Speed wins emergency intent. A homeowner dealing with a bathroom renovation isn't usually in emergency mode — they're in research mode. They're comparing. They're browsing multiple sites. And if your site loads in 2 seconds and West Shore Home's takes 68, the comparison happens before the homeowner finishes reading their first paragraph on westshorehome.com. Score 85+ on PageSpeed. That's the bar.
Schema markup is free visibility. West Shore Home has zero structured data on the three pages we tested. If you add LocalBusiness schema, Review schema, and FAQPage schema to your service pages, you're giving Google information that West Shore Home isn't. Star ratings in search results. FAQ dropdowns. Service area information. Those rich results get clicks that plain blue links don't.
Consistent trust signals on every page. West Shore Home's BBB badge appears on location pages but drops off service pages. Your BBB badge, Google review count, license number, and insurance details should appear on every single page. No exceptions. A homeowner shouldn't have to navigate to a specific page to find proof that you're legitimate.
Put a form on the reviews page. If you have a reviews or testimonials page, add a lead form directly below the reviews. The homeowner just read proof that you do good work. They're primed. Don't make them navigate somewhere else to convert. West Shore Home's reviews page has no form. Yours should.
"68% of homeowners consider special needs (accessibility) when planning their bathroom projects."
— Houzz Inc. (2025)
And steal the one thing West Shore Home actually nails: accessibility. Their 100/100 scores mean every element on every page is usable by everyone, including homeowners using screen readers, voice commands, or keyboard navigation. Most contractors treat accessibility as an afterthought. West Shore Home treats it as a standard. That's worth copying.
The median major bathroom remodel costs $22,000 (Houzz 2025).

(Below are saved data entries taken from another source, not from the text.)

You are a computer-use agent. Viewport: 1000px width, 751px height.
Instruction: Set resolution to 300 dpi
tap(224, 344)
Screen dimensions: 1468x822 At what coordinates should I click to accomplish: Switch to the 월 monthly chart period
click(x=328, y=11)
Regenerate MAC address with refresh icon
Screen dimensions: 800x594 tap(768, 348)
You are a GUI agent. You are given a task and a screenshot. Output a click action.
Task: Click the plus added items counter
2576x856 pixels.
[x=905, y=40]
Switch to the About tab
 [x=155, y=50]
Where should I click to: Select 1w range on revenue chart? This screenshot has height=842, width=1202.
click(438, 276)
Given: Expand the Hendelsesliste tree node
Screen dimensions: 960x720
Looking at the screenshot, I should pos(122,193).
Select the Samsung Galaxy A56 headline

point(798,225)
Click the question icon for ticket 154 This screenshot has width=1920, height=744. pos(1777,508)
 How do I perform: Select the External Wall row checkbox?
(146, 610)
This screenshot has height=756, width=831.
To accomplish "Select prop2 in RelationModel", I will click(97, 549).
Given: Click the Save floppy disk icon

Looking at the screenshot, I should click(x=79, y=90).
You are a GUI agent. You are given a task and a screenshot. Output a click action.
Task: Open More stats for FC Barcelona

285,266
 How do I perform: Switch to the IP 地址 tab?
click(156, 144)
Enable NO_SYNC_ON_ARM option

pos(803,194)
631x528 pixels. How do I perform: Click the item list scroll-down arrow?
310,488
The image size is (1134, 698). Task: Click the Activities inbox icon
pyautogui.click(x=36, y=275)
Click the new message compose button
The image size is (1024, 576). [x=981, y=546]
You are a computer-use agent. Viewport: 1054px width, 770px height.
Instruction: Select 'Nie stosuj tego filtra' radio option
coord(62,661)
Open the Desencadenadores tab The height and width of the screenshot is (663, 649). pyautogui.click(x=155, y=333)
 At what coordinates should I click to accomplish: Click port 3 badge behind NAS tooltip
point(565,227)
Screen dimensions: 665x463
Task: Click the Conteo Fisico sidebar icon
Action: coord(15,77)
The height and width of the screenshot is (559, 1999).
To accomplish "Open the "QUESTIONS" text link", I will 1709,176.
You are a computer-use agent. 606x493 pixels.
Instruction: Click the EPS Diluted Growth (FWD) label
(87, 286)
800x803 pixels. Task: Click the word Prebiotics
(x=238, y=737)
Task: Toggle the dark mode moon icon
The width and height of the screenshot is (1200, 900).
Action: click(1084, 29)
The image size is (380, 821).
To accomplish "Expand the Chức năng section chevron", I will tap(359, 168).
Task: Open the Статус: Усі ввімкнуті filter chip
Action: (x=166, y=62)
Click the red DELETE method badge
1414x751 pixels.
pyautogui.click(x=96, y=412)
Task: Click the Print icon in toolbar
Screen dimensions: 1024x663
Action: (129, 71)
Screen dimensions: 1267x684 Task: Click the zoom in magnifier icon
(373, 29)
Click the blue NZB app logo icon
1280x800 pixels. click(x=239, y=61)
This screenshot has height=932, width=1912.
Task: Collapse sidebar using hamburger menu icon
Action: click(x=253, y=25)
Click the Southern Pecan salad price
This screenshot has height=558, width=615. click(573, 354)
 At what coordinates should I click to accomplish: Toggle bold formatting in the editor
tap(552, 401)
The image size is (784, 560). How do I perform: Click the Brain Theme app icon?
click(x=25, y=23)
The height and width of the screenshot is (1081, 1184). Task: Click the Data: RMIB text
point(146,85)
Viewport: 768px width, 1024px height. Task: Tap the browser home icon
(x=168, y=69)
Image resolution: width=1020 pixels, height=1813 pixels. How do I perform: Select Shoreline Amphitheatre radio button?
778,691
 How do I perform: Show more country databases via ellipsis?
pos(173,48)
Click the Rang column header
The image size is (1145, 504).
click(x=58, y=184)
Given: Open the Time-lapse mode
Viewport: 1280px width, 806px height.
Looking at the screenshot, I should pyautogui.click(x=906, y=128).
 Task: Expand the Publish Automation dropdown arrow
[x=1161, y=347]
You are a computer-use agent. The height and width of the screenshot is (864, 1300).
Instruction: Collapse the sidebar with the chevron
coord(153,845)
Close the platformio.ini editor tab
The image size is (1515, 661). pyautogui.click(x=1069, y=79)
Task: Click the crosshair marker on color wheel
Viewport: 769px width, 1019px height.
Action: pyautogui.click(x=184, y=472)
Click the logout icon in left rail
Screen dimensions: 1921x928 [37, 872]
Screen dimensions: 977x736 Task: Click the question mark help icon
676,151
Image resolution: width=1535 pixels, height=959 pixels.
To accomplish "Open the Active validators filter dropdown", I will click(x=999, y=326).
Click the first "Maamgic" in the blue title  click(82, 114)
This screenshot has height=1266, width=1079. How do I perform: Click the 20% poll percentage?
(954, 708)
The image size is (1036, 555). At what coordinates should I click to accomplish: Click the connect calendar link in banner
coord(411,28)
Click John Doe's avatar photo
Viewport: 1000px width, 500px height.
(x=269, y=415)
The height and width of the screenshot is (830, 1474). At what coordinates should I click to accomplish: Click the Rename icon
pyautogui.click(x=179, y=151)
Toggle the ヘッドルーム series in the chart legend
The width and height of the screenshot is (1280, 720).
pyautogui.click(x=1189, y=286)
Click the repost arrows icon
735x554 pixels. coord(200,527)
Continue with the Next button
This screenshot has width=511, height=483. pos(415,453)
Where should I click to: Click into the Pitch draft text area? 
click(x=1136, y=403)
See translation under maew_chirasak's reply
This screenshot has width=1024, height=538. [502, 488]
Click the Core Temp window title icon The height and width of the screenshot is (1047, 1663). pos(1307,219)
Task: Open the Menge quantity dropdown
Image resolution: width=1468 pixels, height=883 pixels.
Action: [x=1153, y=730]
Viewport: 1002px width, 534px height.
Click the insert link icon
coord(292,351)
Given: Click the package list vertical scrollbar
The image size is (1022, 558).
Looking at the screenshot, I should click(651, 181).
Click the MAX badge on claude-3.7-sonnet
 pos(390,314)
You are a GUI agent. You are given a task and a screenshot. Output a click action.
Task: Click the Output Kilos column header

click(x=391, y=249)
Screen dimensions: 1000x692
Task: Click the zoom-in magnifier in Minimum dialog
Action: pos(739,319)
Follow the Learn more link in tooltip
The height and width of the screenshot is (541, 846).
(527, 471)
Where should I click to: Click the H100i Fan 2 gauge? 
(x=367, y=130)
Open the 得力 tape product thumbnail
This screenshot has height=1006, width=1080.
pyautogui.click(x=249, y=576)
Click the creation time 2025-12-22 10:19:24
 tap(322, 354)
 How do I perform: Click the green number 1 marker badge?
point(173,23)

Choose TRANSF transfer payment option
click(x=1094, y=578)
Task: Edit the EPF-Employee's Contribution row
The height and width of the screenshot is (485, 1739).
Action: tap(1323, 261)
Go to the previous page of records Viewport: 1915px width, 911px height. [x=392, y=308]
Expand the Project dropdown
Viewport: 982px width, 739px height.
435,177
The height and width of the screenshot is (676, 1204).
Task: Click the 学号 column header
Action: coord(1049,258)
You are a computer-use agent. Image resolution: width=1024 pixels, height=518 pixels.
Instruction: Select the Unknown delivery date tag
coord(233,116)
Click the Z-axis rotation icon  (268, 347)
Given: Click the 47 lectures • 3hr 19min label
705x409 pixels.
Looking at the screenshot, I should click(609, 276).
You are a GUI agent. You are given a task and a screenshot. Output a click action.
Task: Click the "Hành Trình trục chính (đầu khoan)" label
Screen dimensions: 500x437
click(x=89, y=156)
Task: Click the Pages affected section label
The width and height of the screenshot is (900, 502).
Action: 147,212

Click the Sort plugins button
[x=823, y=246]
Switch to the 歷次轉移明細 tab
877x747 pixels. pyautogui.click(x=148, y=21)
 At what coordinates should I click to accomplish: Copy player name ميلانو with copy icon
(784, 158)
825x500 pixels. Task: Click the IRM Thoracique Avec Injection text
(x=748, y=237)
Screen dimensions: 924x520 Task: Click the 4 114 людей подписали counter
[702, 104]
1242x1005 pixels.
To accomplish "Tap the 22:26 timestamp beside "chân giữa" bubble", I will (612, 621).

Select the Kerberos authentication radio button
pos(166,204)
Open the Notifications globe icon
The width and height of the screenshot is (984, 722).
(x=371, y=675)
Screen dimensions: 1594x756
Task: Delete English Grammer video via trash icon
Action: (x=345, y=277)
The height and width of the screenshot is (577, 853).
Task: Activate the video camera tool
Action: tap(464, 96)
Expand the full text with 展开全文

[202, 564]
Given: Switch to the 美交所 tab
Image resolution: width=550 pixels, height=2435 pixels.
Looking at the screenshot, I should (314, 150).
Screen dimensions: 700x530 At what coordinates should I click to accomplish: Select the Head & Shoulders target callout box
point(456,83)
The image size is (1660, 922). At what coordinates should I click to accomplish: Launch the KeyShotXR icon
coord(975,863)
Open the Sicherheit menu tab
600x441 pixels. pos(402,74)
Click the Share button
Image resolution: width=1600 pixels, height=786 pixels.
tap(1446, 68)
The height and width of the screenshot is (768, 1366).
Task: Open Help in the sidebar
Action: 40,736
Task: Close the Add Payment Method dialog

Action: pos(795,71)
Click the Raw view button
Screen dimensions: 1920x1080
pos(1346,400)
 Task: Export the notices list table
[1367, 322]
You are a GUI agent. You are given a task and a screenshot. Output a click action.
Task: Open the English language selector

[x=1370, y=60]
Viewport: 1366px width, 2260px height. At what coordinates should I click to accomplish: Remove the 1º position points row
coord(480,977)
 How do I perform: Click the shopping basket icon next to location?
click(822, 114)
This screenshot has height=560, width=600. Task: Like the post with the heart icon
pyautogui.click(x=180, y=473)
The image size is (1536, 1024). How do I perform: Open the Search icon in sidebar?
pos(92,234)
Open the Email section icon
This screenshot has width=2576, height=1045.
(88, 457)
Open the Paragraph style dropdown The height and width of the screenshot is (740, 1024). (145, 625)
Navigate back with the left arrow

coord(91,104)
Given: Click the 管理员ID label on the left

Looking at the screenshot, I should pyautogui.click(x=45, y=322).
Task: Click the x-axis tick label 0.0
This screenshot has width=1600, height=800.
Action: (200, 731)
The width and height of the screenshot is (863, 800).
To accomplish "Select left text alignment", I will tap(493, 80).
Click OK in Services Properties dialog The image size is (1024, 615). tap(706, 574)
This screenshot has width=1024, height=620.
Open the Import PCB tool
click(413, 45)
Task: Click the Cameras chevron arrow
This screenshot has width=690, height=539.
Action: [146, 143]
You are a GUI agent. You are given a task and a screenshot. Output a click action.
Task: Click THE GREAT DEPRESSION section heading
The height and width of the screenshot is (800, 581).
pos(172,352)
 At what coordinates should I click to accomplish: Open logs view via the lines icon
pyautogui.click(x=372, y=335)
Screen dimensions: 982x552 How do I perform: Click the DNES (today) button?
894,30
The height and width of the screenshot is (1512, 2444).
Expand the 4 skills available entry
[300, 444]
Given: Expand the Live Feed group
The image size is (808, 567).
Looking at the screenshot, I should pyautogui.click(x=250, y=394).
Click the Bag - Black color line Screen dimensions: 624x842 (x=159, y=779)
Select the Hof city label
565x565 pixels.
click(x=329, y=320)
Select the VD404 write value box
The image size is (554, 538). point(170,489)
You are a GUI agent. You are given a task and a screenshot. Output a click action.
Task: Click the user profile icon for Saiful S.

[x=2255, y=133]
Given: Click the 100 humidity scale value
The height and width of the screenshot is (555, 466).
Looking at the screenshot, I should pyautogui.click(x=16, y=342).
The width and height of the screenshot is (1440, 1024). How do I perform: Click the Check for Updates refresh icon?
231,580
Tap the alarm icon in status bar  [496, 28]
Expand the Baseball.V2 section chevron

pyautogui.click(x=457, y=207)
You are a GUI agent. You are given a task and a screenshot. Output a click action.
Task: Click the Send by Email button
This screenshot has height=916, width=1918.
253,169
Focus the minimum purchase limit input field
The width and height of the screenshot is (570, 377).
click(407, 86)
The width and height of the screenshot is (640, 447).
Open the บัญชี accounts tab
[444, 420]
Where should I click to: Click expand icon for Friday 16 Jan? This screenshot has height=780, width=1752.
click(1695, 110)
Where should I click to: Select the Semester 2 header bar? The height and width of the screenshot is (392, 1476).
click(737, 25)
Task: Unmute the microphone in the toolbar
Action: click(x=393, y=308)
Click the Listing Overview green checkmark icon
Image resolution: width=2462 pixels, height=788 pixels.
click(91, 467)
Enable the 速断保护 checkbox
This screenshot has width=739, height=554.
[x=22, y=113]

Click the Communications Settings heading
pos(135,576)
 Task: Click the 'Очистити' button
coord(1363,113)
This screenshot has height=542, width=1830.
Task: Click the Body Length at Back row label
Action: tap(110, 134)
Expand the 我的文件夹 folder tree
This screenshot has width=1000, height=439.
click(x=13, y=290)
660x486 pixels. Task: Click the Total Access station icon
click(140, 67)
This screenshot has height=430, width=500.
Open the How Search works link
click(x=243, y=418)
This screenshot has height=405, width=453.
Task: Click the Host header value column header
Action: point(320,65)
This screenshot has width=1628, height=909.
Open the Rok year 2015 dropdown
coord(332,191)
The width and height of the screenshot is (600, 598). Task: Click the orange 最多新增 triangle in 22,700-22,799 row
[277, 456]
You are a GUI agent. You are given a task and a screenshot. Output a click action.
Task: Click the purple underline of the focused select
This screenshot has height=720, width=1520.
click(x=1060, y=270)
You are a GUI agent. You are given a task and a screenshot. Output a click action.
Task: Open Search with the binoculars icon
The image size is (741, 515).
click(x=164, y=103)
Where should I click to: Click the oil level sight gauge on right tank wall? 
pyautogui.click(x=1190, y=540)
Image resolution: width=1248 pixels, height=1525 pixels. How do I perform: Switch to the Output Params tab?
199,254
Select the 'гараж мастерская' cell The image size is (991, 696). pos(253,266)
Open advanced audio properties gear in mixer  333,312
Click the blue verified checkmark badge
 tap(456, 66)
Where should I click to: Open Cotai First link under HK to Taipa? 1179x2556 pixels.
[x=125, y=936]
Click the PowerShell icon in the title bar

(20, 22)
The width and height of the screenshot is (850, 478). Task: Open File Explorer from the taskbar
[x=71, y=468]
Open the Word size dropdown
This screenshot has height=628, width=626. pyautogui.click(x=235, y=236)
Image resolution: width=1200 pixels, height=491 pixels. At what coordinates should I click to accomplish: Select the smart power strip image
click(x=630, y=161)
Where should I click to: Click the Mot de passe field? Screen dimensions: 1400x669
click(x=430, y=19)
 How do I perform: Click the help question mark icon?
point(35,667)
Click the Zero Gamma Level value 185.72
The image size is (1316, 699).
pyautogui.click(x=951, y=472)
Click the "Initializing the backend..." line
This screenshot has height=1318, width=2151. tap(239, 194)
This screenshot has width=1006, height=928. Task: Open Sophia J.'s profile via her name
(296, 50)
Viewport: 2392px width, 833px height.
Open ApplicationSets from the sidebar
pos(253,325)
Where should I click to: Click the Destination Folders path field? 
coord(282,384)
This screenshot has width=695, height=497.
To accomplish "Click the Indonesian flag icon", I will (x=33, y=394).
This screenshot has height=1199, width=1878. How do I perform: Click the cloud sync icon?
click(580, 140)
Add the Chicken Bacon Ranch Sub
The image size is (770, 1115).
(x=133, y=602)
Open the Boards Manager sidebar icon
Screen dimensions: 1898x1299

Every lead that bounces off a 68-second page load is a potential $22,000 job walking away. Your site doesn't need to match West Shore Home's brand. It needs to load faster, show trust signals consistently, use schema markup, and put a form where the homeowner is most ready to fill it out.
Frequently asked questions
What is West Shore Home's website performance score?
The bathroom remodeling page scored 30/100 on Google PageSpeed Insights (mobile) as of March 29, 2026, with an LCP of 68.5 seconds and FCP of 14.7 seconds. The reviews page scored 20/100 with a CLS of 0.182. The Tampa location page scored 32/100 with an LCP of 24.2 seconds. Accessibility was 100/100 across all three pages.
How many form fields does West Shore Home's website have?
West Shore Home uses a 9-field form on service and location pages: first name, last name, phone, zip code, email, and four product-interest checkboxes (Bath, Windows, Doors, Other). Two instances of this form appear on both the bathroom remodeling page and the Tampa location page. The reviews page has no form.
Can a local bathroom contractor compete with West Shore Home online?
Yes. West Shore Home has brand recognition and a national presence, but their website has measurable structural gaps: a 68.5-second LCP on their top service page, inconsistent trust signals across page types, zero schema markup, and no form on their reviews page. A local contractor with a fast-loading site, consistent BBB badge and review count on every page, LocalBusiness schema markup, and a post-reviews lead form has a better digital infrastructure than West Shore Home currently deploys.
How much organic traffic does westshorehome.com get?
According to Ahrefs data from our March 2026 collection, westshorehome.com receives approximately 52.7K monthly organic visitors with an estimated traffic value of $229.6K. The bathroom remodeling page accounts for 7.7K of that (16% share), the reviews page accounts for 2.2K (5%), and the Tampa location page accounts for 1.7K (4%).